I would recommend bumping this up to the “medium” category at the very least.


I’m glad someone already asked what those instructions mean. For me it was completely unclear. I would suggest adding a bit more explanation in the description of the puzzle. Thanks for your effort.


I agree, I think it should be more explicit on how the rules of surviving and birth works with the list of nine 0 and 1 : (explain for example that in the rule of surviving, if the character at position 3 is a 1, it means that if a cell has 3 neighbours, it will survive).

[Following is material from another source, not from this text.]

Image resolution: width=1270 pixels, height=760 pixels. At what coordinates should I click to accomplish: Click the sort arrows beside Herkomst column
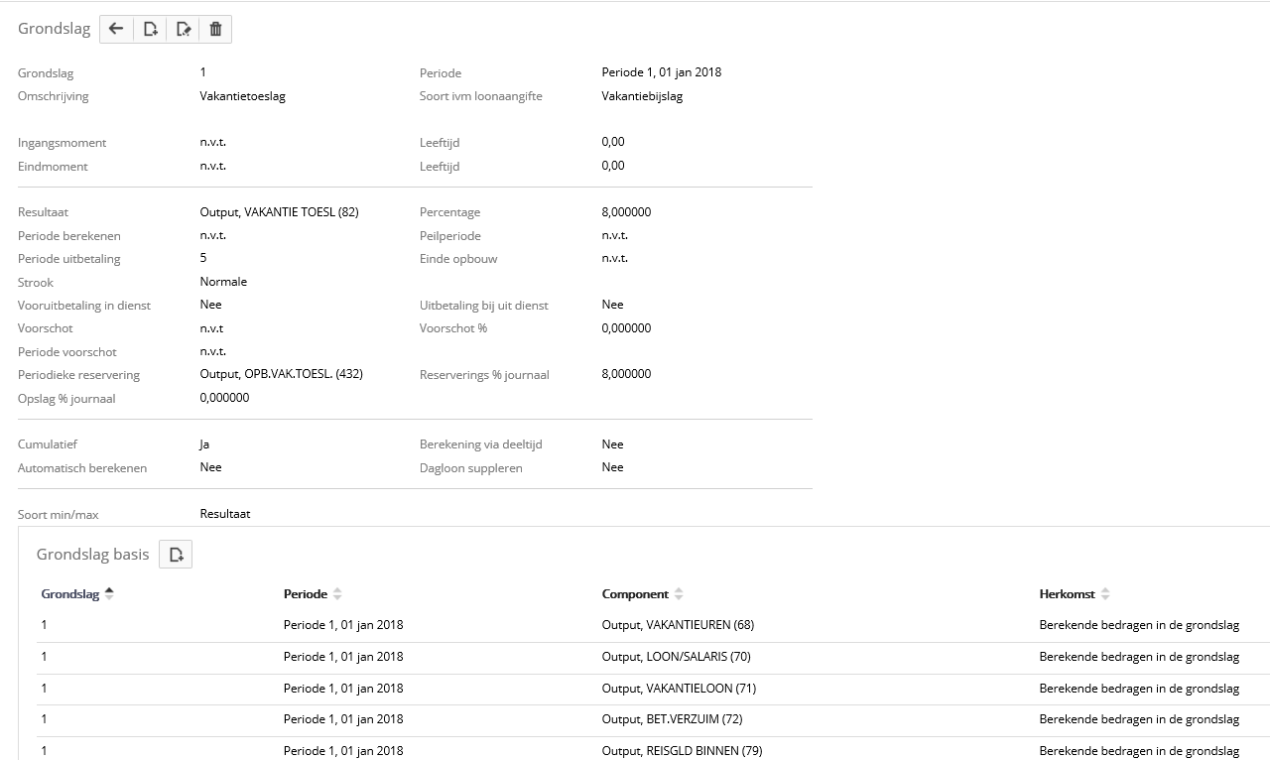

But very good puzzle anyway !


It might be helpful for those that don’t know, in the Game of Life, all changes occur simultaneously. Forgetting this, I made changes as I came across them and obviously failed the first time.


Thanks for your post, i thought it was obvious, but it seems not.

What means first zero? Is this current cell? And then neighbors?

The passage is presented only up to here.